Feedback from new user

jkminder · 16 May 2022 09:49

Hi everyone,
first I would like to say, that i find the idea of renku very cool and I’m very excited about the project. I have been working with renku for a few days now and have some notes/questions. I have been trying to move projects to renku but it has been giving me quite a hard time:) I think the overall issue is that, while the concepts work well in theory, real repos are much more messy and require prototyping and sandboxing. If the repo is not super clean and thought through from the beginning, it is often super complicated to get the desired results. I’m sure that a lot of issues I had, can be resolved easily if I would only know how, so please let me know if my approach was wrong (and maybe add it to the docs:)). I was told you are keen to know feedback so I hope the following helps you (please let me know if I should submit this somewhere else):

I think it should be possible to run multiple “renku run” sessions in parallel (multiple terminals). I would even argue that this could be quite essential. Or at least you have to state very clearly in the documentation that this is not possible or maybe warn directly in the CLI. As far as I can tell the outcome of such a parallel session is just unknown (only one workflow will be recorded?). This is super annoying.
Renku run won’t detect the output if the file already exists but is updated. I have to test my code before I run renku run so the output file probably already exists. Before running the code again I have to delete all output files first, so that renku will detect them. Couldn’t renku also detect if a file changes?
Can’t tag output parameters with renku workflow iterate. I need to run a plan multiple times. My script generates a different output file based on its parameters (simply it downloads data from a remote database to local). If I autogenerate the output file name in the script, it won’t work because renku can’t detect that the output file name has changed slightly from the first workflow recording to the reexecution with different parameters. A solution here is to also add the output file name as an input parameter. Then I can simply specify the output file name for each execution. I need to iterate over a set of parameters, for which renku workflow iterate would be perfect. But I don’t wan’t a “grid search”-like execution so I wanted to use tags. But sadly tagging does not work with output parameters. The cli failes with Error: Invalid parameter value - The value of 'output-3@tag1' parameter is neither a list nor templated variable!. Why?
No untracked files before running renku run. While I see that this makes sense in a perfectly clean repo, it is super tedious in a more realistic real world setting. Often I have local test outputs, maybe some test scripts where I experiment, that I don’t want to push to the repo. The solution i found is to just put everying in gitignore, but it is still annoying.
Unsetting parameters from plans. I may want to add/remove a flag from a script/plan (upon reexecution via execute or iterate. This is currently not possible and I had to hack my way around it.
The documentation is a bit limited and could really benefit from more examples. I am working with someone from the SDSC so luckily I had direct support. E.g. Section Specifying in/outs programmatically were not clear to me at all and could really benefit from examples.
renku log just dumps the log file to console. This is a bit annoying since then what I immediately see after running the command is the first ever activity. But what I’m probably more interested in is the most recent activity. To see this I have to scroll up a lot. I think it should use paging and initially just show the most recent activity. Check git log for a good example.
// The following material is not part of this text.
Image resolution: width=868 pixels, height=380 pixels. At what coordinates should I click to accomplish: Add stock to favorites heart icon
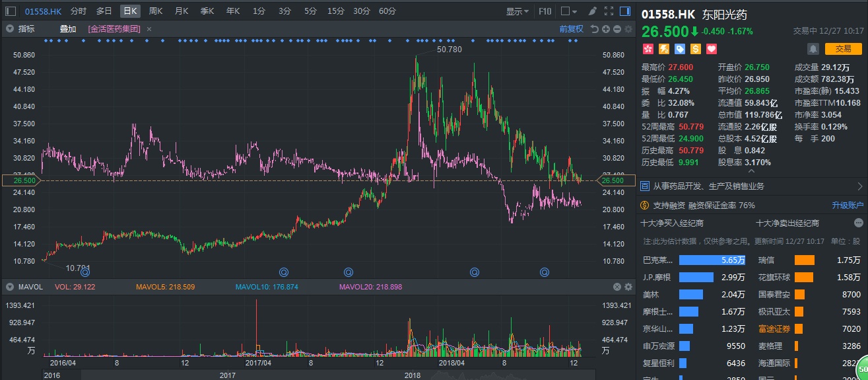712,49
I often had to adapt my code/scripts to be able to run it via renku workflows. My usecase is probably not the most common (dataset creation), I still think renku should move towards a more seamless integration with existing project/tools. Otherwise the time overhead is just too much. Let me know if you need anymore details/more comments, I’ll be happy to help you improving renku!
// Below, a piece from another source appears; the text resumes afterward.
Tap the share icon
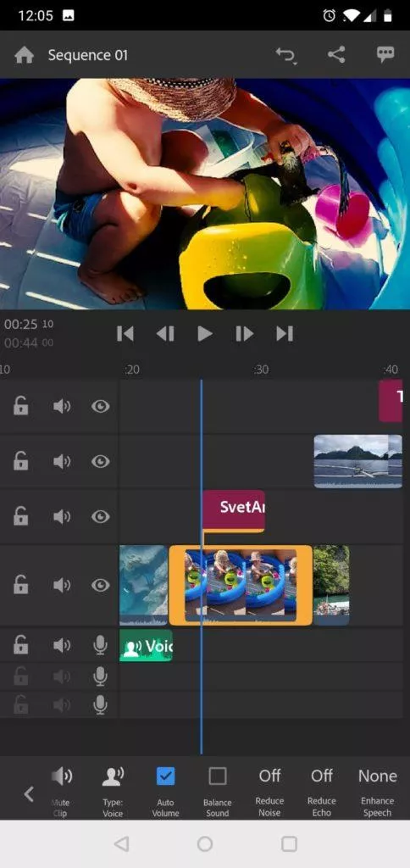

jkminder · 16 May 2022 10:21

One more;)

Logging from workflow execution: I log to files currently. Naturally I don’t want the logs to be tracked. If i execute a workflow I would like to still inspect those logs but this is not possible because either I specify the log file as an output file, which means it is tracked or I don’t which means I will not have access to it. Is there a solution to this?
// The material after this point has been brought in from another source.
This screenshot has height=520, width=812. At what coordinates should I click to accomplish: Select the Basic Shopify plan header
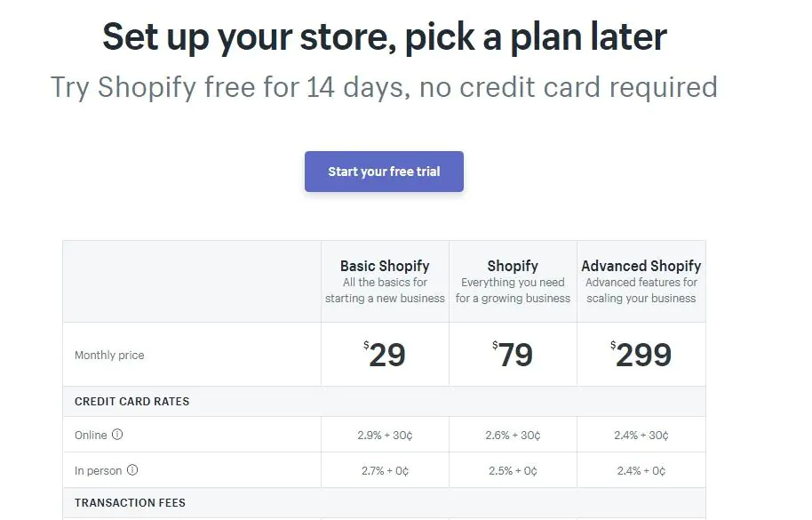tap(384, 266)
ralf.grubenmann · 16 May 2022 12:07

Thank you very much for all the feedback, it’s super valuable to see what issues users run into in the wild and helps us a lot with our development.

I’ll try to address each point you raised in turn.

I think it should be possible to run multiple “renku run” sessions in parallel (multiple terminals). I would even argue that this could be quite essential. Or at least you have to state very clearly in the documentation that this is not possible or maybe warn directly in the CLI. As far as I can tell the outcome of such a parallel session is just unknown (only one workflow will be recorded?). This is super annoying.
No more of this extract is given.